⬤ Zyphra has launched ZUNA, a 380 million-parameter model built specifically for electroencephalography data processing. As Brian Roemmele pointed out, the system is available under the Apache 2.0 license, making it freely accessible for research and development.
⬤ The model uses a transformer architecture that processes multichannel brain signals through a shared latent space and rebuilds them using a diffusion-based decoder. It was trained on roughly 2 million channel-hours of publicly available EEG recordings. The training approach combines masked channel infilling with heavy dropout techniques, which helps the model denoise signals, fill in missing channels, and predict new ones based on where electrodes sit on the scalp.
According to Brian Roemmele, ZUNA substantially improves over traditional methods, particularly as channel dropout rates increase.

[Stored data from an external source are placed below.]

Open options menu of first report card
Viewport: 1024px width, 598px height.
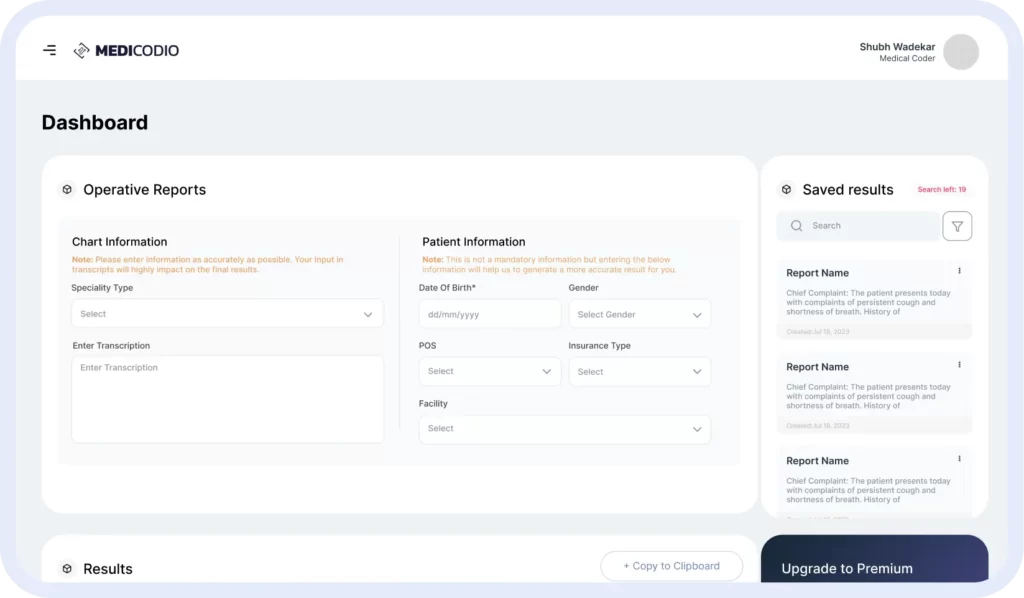[959, 271]
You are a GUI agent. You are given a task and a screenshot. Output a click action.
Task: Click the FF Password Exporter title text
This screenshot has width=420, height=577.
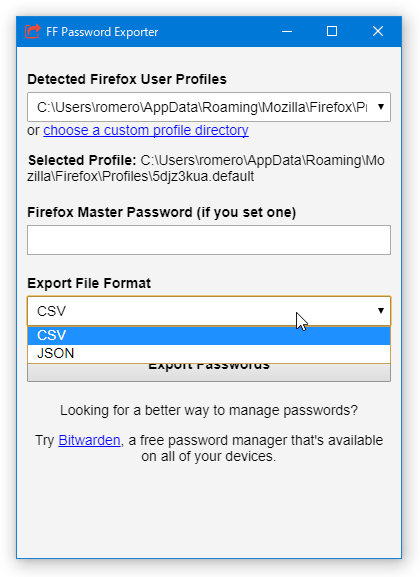pos(102,32)
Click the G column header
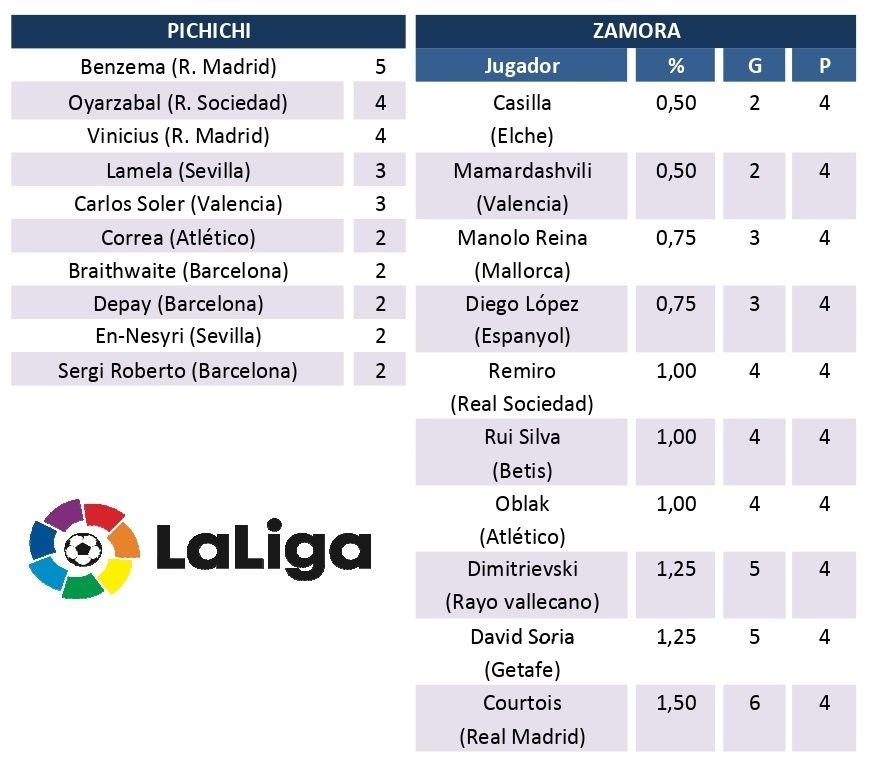Screen dimensions: 873x767 [754, 66]

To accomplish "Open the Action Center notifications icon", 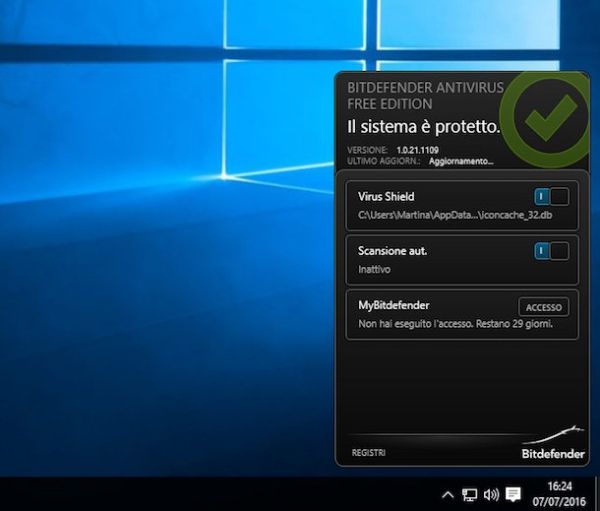I will click(x=513, y=494).
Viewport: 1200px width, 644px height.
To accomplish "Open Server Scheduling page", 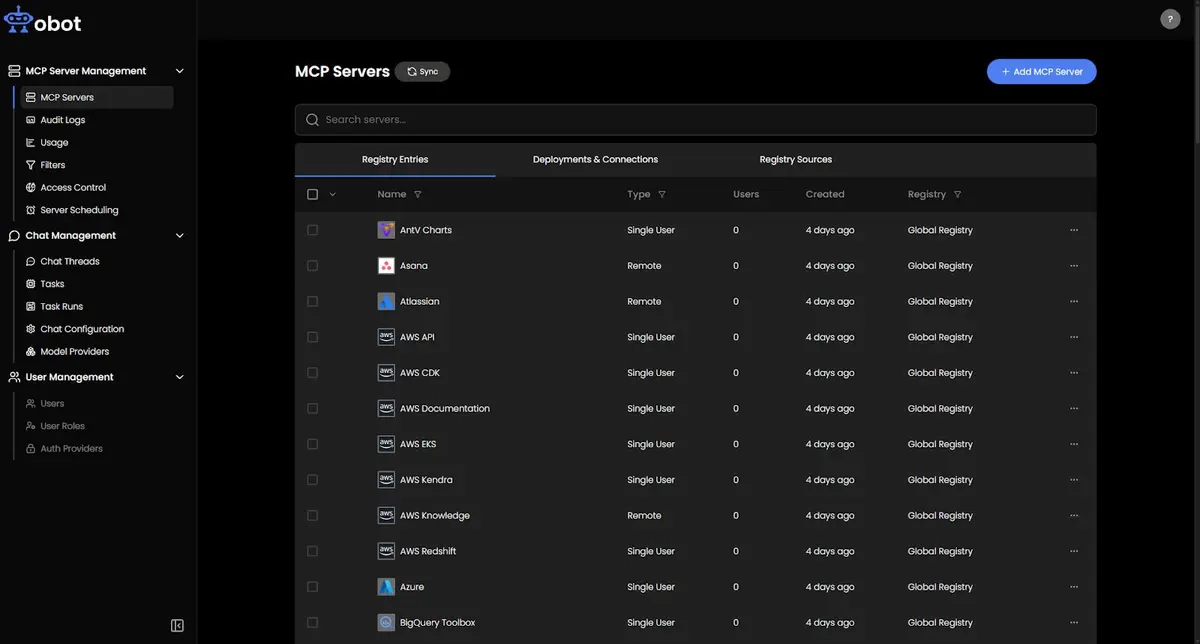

⬤ To handle different electrode setups across studies, Zyphra added some smart design choices. The system breaks EEG data into short time windows and converts them into continuous representations, then uses 4D Rotary Position Embeddings to track both electrode locations and timing. Testing shows ZUNA significantly outperforms traditional spherical spline interpolation, especially when large chunks of data are missing. The performance gap grows wider as more channels drop out, showing the model adapts well across different datasets.
⬤ ZUNA's release adds to the growing wave of open neuro-AI tools and EEG foundation models. By putting a large-scale brain signal model in public hands, Zyphra is opening doors for more people to work on advanced signal reconstruction and pushing forward research in brain-computer interfaces and neural data analysis.